Сам главарь отвлекся на рыцарей, заполняющих таверну. А Ги де Синь подскочил со скамьи, выхватил меч и, прежде чем Ле Сур успел обернуться, прижал лезвие к горлу своего недавнего собеседника.
Маленький Ришар тут же взялся за нож, чтобы защитить отца.
– Оставь нож, сын мой, – властным голосом остановил его тот. – Не двигайся.
– Вот тот, кого вы искали, Гренаш, – четко прозвучал в тишине, наполненной тяжелым дыханием, голос де Синя. – Кошель у его ног.
Рыцарь, ворвавшийся первым, подошел к столу. Ле Сур наблюдал за ним. Осторожно, кончиком меча Шарль де Гренаш дотянулся до своей денежной сумы и подтащил ближе к себе, на открытое место. Так же, действуя клинком, он подцепил кошелек и поднял его на стол.
– Это мои деньги, – подтвердил он. Затем развернулся и стал оглядывать комнату. Наконец его взгляд остановился на Сутулом. – А это тот негодяй, который украл их.
– Он работает на этого злодея, – сказал де Синь. – Они все ему подчиняются. Вот почему кошель был у него. А зовут его Ле Сур.
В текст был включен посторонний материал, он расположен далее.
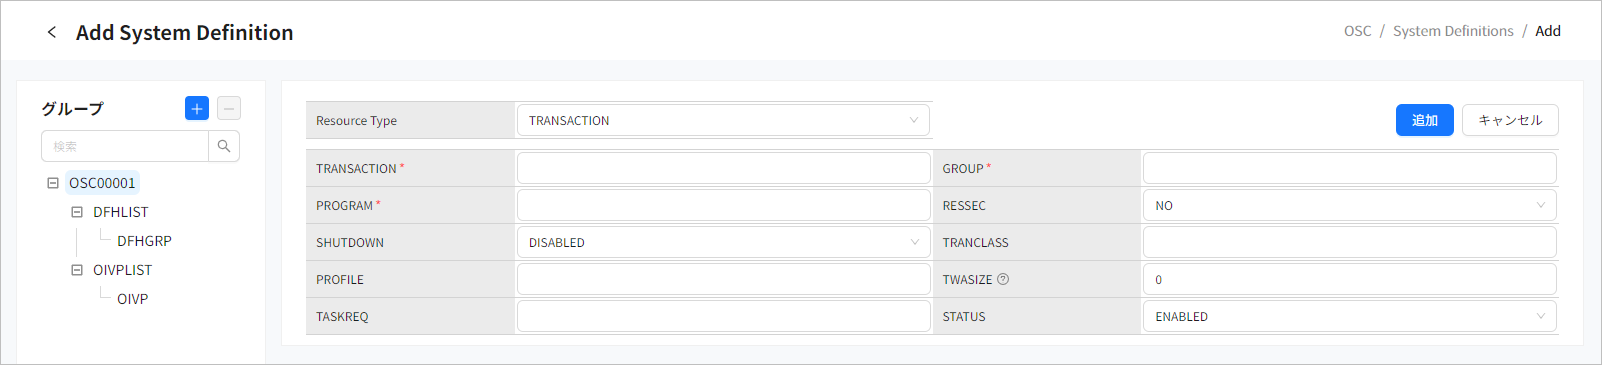Viewport: 1602px width, 365px height.
Task: Focus the TRANSACTION required input field
Action: (x=723, y=168)
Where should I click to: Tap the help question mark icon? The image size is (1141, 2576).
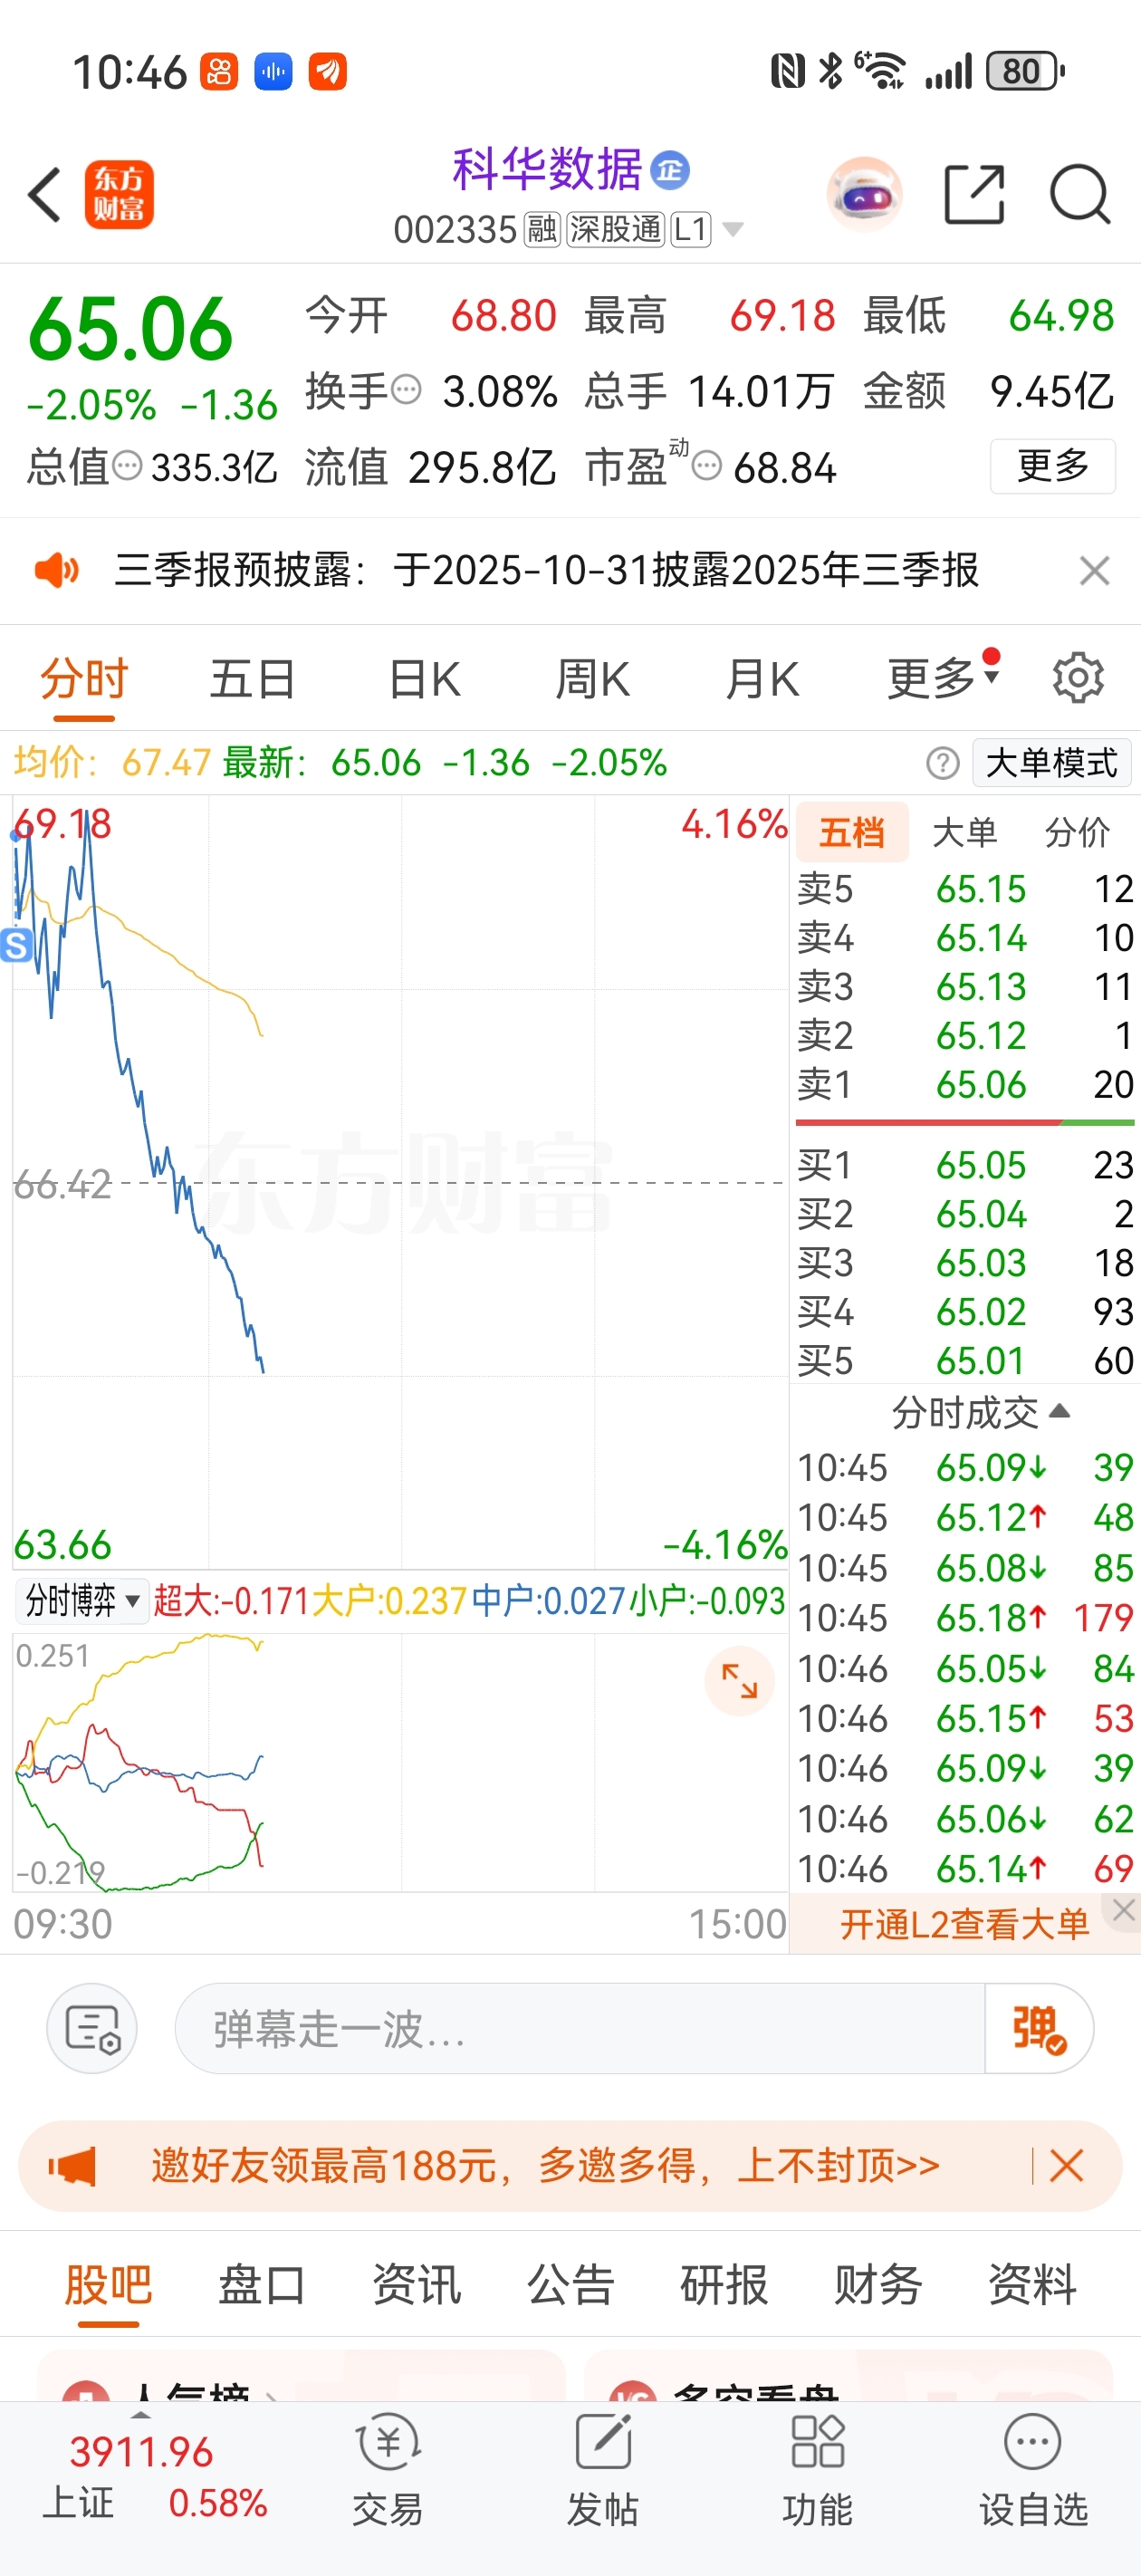[943, 763]
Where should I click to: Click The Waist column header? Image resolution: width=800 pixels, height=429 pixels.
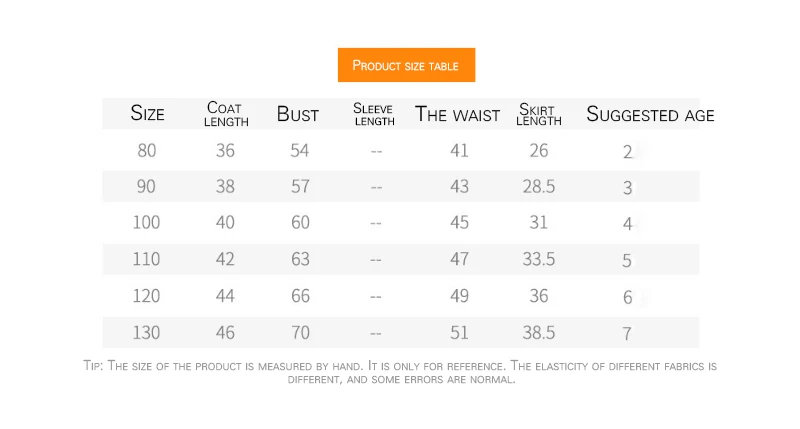click(457, 114)
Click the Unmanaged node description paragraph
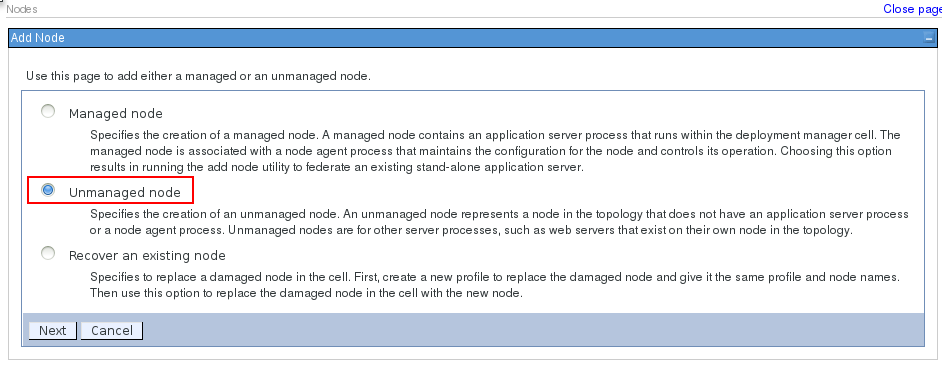Viewport: 942px width, 366px height. 499,222
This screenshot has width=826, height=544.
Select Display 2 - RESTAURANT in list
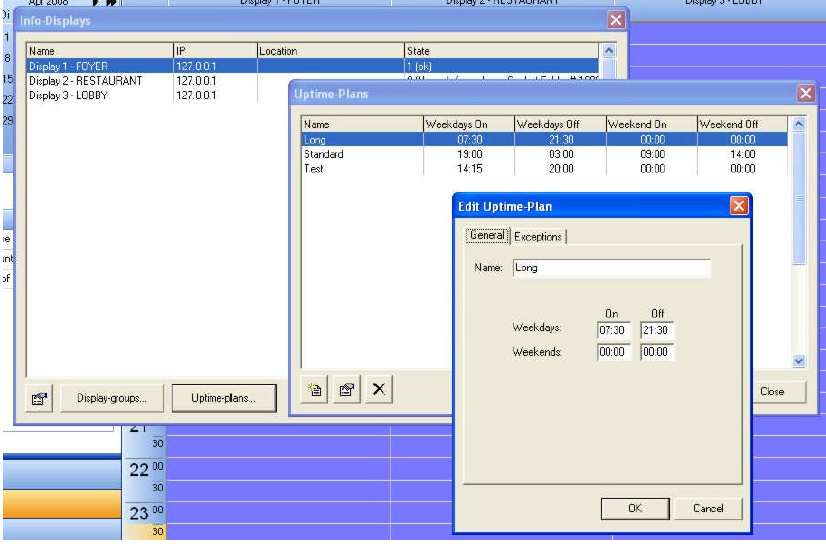point(86,81)
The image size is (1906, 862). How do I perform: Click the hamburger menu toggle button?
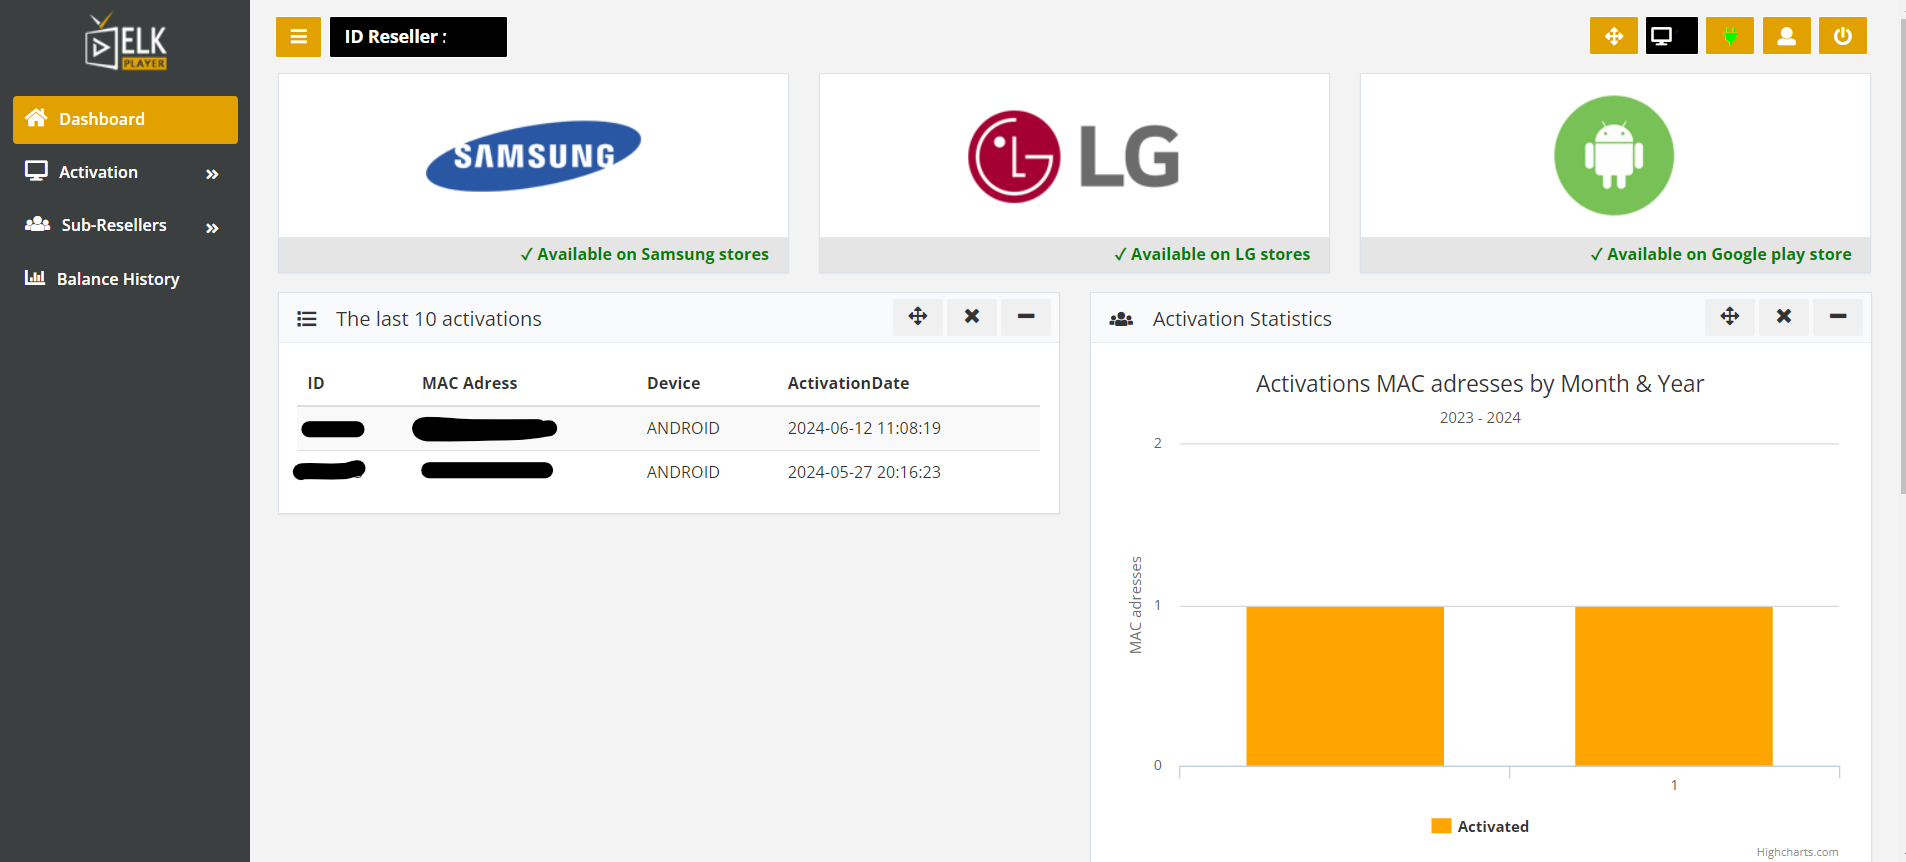click(x=298, y=37)
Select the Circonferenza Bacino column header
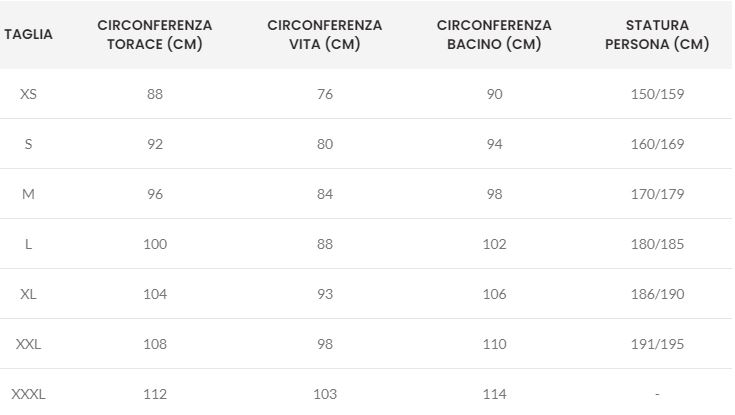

Ле Сур был матерым вором и многое повидал на своем веку. Не раз доводилось ему убивать. Он ведь заподозрил неладное, когда де Синь появился вдруг сегодня в таверне, а теперь проклинал себя за то, что попался в ловушку, расставленную мальчишкой.
Но при этом он был потрясен полным преображением аристократа. Прежняя вежливость де Синя, искренность и откровенность – все исчезло в мгновение ока. При всей жестокости Ле Сура такое коварство было выше его понимания. Он смотрел на знатного юношу с обидой и с трудом верил своим глазам.
Но потом его словно осенило, и он проник в душу Ги де Синя. Раньше они оба были бедны, теперь молодой человек разбогател, но это почти ничего не меняло. Главное то, что Ги де Синь был аристократом, а Жан Ле Сур – нет, и сословные различия создавали между ними пропасть гораздо шире, чем разница состояния. Раньше молодой человек носил маску. Теперь, в окружении своих знатных друзей, сбросил ее за ненадобностью.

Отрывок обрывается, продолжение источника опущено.